======== SOURCE RECORDS

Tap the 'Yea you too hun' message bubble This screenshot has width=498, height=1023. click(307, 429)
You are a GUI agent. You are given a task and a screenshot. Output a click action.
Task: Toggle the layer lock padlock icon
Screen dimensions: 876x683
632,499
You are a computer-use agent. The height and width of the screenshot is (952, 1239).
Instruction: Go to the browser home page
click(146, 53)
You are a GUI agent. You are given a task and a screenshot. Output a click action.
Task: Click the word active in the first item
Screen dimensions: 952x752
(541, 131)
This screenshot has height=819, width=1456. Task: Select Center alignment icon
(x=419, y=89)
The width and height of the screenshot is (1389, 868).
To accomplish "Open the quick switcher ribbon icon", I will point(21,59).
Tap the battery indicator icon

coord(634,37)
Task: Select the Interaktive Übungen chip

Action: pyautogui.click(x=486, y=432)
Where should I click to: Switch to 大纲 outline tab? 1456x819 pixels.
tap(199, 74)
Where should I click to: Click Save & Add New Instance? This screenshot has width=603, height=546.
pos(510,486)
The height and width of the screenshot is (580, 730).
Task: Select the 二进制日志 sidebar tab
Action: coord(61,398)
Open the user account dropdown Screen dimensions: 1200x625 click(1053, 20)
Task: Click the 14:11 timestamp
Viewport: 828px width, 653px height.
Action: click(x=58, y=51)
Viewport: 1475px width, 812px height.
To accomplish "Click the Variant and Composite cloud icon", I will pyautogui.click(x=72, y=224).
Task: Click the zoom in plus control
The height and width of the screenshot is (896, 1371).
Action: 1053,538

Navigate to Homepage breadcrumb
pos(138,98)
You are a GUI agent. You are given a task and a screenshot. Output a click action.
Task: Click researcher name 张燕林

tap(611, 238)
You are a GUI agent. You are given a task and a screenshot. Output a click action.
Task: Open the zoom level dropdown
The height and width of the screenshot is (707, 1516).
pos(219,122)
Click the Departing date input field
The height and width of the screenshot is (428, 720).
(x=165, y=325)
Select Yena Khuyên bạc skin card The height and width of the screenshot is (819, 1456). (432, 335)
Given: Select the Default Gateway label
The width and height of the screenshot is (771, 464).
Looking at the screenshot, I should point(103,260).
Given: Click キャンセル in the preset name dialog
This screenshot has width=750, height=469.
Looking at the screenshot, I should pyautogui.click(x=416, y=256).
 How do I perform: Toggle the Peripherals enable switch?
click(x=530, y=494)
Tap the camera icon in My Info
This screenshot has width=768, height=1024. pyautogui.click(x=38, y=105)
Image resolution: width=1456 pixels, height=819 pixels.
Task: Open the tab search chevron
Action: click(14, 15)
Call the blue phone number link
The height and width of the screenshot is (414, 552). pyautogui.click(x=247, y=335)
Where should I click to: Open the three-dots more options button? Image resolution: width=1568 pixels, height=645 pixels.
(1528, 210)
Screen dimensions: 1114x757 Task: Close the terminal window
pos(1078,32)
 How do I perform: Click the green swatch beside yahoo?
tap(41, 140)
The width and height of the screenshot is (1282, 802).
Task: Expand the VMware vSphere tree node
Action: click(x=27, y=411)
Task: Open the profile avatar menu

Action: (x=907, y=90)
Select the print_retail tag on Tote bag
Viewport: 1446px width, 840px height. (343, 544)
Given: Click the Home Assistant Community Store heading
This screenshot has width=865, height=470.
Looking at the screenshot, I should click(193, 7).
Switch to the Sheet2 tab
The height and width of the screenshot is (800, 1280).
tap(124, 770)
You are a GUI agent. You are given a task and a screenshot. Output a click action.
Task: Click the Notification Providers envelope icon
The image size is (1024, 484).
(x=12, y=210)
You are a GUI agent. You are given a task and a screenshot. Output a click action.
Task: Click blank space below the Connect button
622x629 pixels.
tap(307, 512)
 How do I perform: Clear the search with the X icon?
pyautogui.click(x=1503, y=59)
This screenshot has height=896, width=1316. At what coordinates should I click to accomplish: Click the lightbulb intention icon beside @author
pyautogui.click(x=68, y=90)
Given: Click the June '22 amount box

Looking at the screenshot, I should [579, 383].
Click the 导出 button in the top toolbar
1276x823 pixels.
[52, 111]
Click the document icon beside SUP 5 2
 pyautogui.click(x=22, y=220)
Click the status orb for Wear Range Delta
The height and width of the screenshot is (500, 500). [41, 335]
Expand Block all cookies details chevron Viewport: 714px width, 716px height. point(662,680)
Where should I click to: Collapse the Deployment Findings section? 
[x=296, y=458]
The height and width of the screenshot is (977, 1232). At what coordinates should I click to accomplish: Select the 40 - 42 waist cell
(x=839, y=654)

================

TASK STATEMENT
Copy the rows word for word, from the line with "Navigate to Homepage breadcrumb" up to and including the line with "click(x=530, y=494)".

RESPONSE TO THIS TASK
Navigate to Homepage breadcrumb
pos(138,98)
You are a GUI agent. You are given a task and a screenshot. Output a click action.
Task: Click researcher name 张燕林

tap(611, 238)
You are a GUI agent. You are given a task and a screenshot. Output a click action.
Task: Open the zoom level dropdown
The height and width of the screenshot is (707, 1516).
pos(219,122)
Click the Departing date input field
The height and width of the screenshot is (428, 720).
(x=165, y=325)
Select Yena Khuyên bạc skin card The height and width of the screenshot is (819, 1456). (432, 335)
Given: Select the Default Gateway label
The width and height of the screenshot is (771, 464).
Looking at the screenshot, I should point(103,260).
Given: Click キャンセル in the preset name dialog
This screenshot has width=750, height=469.
Looking at the screenshot, I should pyautogui.click(x=416, y=256).
 How do I perform: Toggle the Peripherals enable switch?
click(x=530, y=494)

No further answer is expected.